What you have to do =
Write out the lines from the one containing "The height and" through the one containing "x-tick-label: 0.05 is", both included, as a numbered list. Leave out blank lines and pictures.

Information =
☆ ☆ ☆ ☆ ☆ ☆ ☆
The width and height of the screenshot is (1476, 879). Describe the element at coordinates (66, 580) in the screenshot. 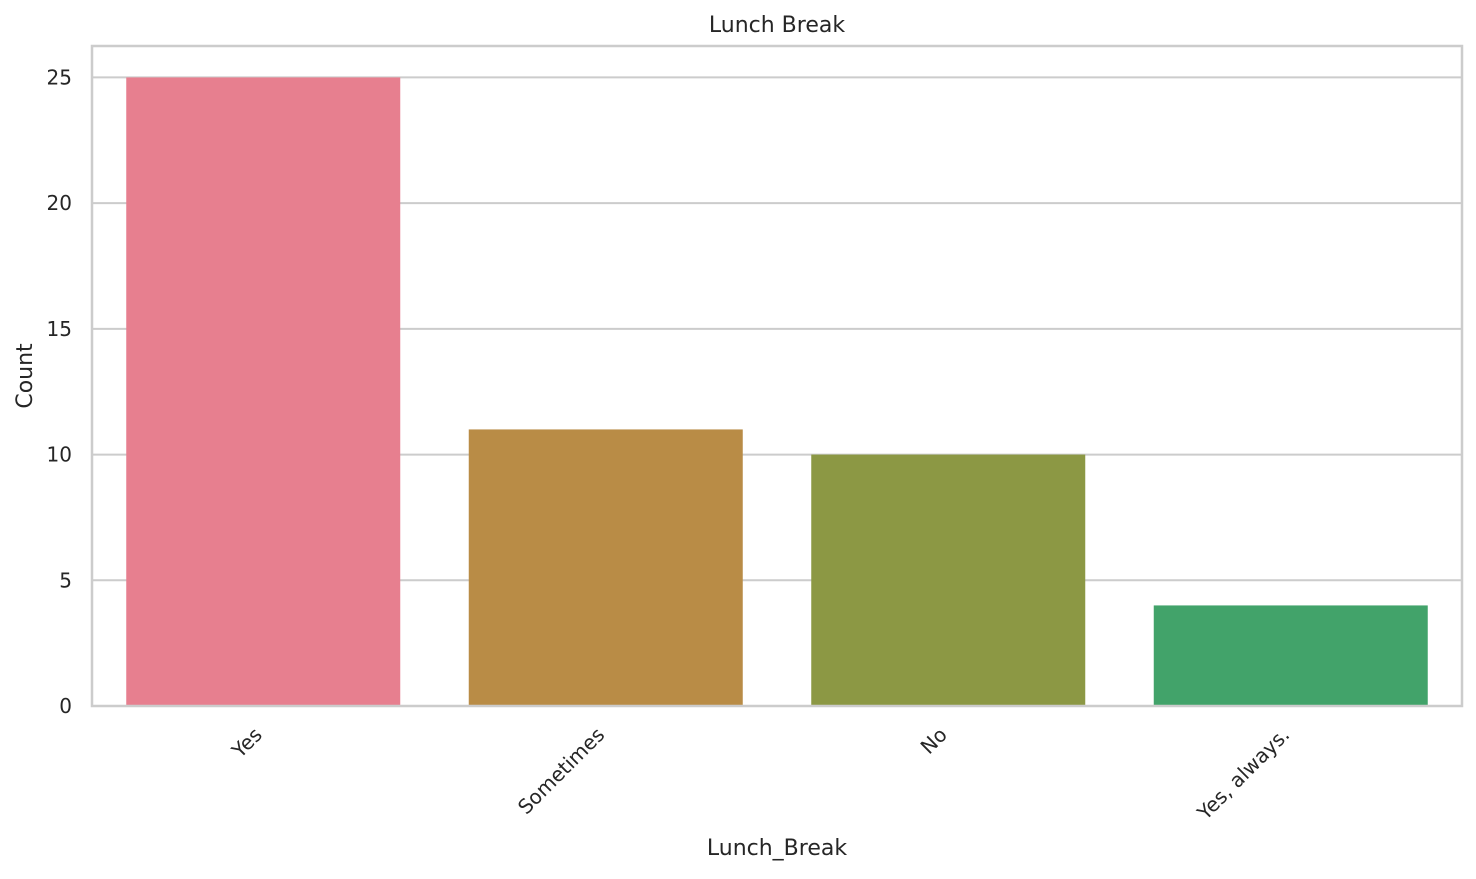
☆ ☆ ☆ ☆ ☆ ☆ ☆
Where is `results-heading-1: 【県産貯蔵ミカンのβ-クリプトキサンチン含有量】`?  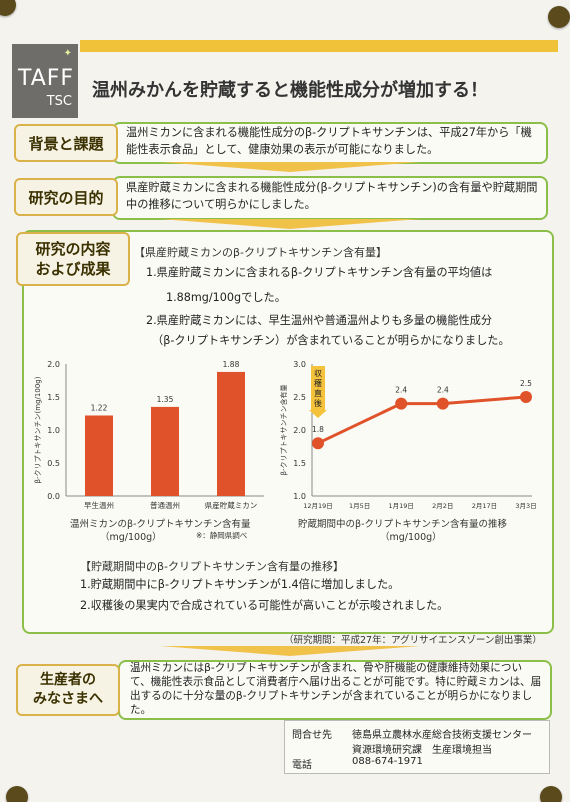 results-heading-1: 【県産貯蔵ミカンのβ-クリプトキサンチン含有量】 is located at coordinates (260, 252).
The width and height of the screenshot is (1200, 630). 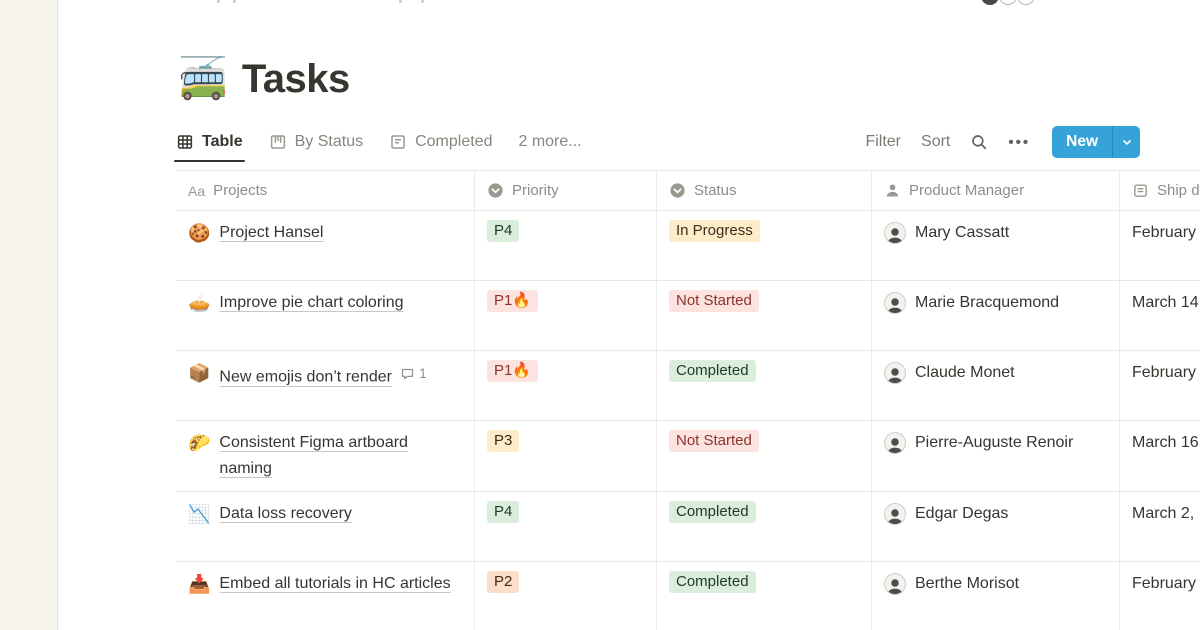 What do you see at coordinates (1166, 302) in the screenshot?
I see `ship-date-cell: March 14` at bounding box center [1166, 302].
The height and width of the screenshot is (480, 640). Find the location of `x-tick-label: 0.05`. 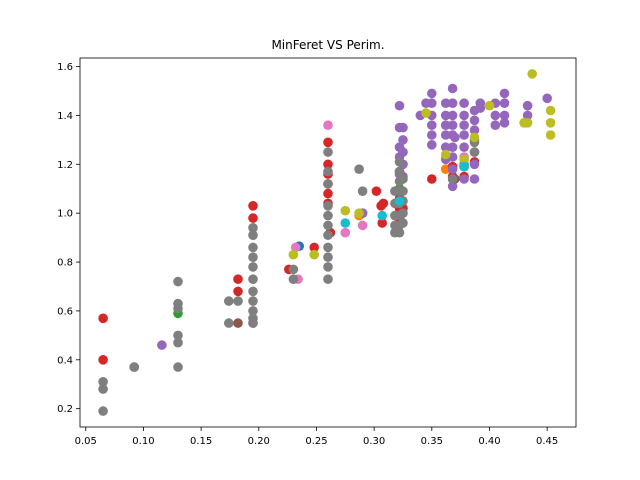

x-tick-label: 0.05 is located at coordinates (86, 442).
☆ ☆ ☆ ☆ ☆ ☆ ☆
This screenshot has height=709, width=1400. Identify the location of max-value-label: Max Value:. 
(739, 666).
☆ ☆ ☆ ☆ ☆ ☆ ☆
Task output =
1. The height and width of the screenshot is (480, 640). Find the location of `x-tick-label: 0.05`. 
2. x-tick-label: 0.05 is located at coordinates (86, 442).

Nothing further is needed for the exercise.